_BRANO PROPOSTO_:
————————
Uno di loro, vedendosi guarito, tornò indietro lodando Dio a gran voce, e si prostrò davanti a Gesù, ai suoi piedi, atteggiamento tipico dei discepoli, per ringraziarlo. Dal verbo ringraziare deriva l’eucaristia che significa appunto “ringraziamento”. Ed ecco la novità, la sorpresa dell’evangelista,  Era un Samaritano.
E’ interessante che, mentre la malattia accomuna questi lebbrosi giudei, galilei e samaritani, poi dopo, una volta guariti, l’unico che mostra un sentimento di gratitudine e di riconoscenza non è uno appartenente al popolo d’Israele, ma quello che era considerato l’essere più lontano, peccatore, impuro fin dalla nascita, escluso comunque da ogni rapporto con Dio. Era un Samaritano.
E’ una caratteristica di questo evangelista vedere che i modelli della fede in questo vangelo sono sempre gli stranieri o sempre le persone più lontane. Gesù già aveva elogiato la fede del centurione, la fede della prostituta, dell’emorroissa e quella del cieco. Più le persone sono ritenute lontane da Dio e più in loro c’è questo sentimento di gratitudine; percepiscono subito i segni di Dio nella loro vita.
————————
_DATI MOSTRATI_:

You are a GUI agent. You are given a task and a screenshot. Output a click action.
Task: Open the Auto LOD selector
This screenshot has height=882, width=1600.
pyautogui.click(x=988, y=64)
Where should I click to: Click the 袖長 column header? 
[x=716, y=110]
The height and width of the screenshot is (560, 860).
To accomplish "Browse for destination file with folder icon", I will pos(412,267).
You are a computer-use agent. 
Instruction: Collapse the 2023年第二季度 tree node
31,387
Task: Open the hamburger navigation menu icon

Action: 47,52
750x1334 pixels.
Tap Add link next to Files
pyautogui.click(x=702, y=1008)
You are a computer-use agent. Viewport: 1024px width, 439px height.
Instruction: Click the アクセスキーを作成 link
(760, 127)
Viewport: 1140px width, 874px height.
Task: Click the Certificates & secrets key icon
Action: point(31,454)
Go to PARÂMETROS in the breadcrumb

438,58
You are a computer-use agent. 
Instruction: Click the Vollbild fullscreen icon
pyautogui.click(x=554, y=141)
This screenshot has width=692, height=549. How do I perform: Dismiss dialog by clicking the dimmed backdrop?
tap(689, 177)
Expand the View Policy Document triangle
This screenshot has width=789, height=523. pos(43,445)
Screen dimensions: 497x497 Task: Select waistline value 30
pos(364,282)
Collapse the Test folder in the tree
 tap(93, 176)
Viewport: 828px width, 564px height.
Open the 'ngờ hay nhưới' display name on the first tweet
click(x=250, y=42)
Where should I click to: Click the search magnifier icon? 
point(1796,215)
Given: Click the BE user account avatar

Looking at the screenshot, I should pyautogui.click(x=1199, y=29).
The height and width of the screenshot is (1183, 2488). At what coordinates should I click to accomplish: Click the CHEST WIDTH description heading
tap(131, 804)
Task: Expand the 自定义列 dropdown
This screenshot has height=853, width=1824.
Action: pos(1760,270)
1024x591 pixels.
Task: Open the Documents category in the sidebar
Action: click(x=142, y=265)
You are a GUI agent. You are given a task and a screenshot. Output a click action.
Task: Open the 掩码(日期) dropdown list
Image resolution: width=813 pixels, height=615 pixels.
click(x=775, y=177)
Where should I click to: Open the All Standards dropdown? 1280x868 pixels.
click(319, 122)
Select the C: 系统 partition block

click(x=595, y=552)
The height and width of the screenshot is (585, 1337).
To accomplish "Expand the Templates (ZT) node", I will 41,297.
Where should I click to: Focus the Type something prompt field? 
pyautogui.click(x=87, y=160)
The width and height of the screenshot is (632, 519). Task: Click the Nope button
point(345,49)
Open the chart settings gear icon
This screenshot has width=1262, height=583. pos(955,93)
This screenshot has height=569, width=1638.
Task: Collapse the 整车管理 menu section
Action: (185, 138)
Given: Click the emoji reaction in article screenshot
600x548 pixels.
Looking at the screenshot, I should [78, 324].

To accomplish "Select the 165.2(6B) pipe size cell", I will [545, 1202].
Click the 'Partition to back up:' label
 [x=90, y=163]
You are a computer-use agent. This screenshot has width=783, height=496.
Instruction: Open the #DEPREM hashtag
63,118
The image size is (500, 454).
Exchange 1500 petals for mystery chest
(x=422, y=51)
————————
_ESERCIZI DA SVOLGERE_:
a. Nel brano sul lebbroso samaritano, da quale verbo deriva la parola «eucaristia»?
b. Per favore, prosegui il brano sul lebbroso samaritano dopo la sua ultima frase.

_RISPOSTE IN ORDINE_:
a. Dal verbo ringraziare.

b.
Ma Gesù osservò: “Non ne sono stati purificati dieci? E gli altri nove dove sono? Non si è trovato nessuno che tornasse indietro a rendere gloria a Dio…”; rendere gloria a Dio era il privilegio di Israele. Ebbene questo privilegio che era esclusivo di Israele, ora è per tutta l’umanità, compresi i samaritani.
“All’infuori di questo straniero?”. E’ l’unica volta che nel vangelo appare il temine straniero, e straniero indicava il nemico, il rifiutato, in maniera positiva.  E gli disse: «Àlzati e va’; la tua fede ti ha salvato!». Gesù, secondo Luca, continua questo insegnamento su che cos’è la fede. La fede non è un dono che Dio dà ad alcuni, ma la risposta degli uomini al dono d’amore che Dio fa a tutti.
Quelli che percepiscono questo amore e rispondono, questo si chiama fede. Qui abbiamo visto, Gesù stesso lo dice, tutti i dieci sono stati guariti, ma soltanto uno è tornato, ha risposto a questa guarigione. E questa è la fede. Quindi la fede non è un dono che Dio fa ad alcuni e ad altri meno, ma la risposta degli uomini al dono d’amore che Dio fa. E che cos’è la fede? La fede è saper rispondere positivamente a quegli avvenimenti che la vita ci fa incontrare.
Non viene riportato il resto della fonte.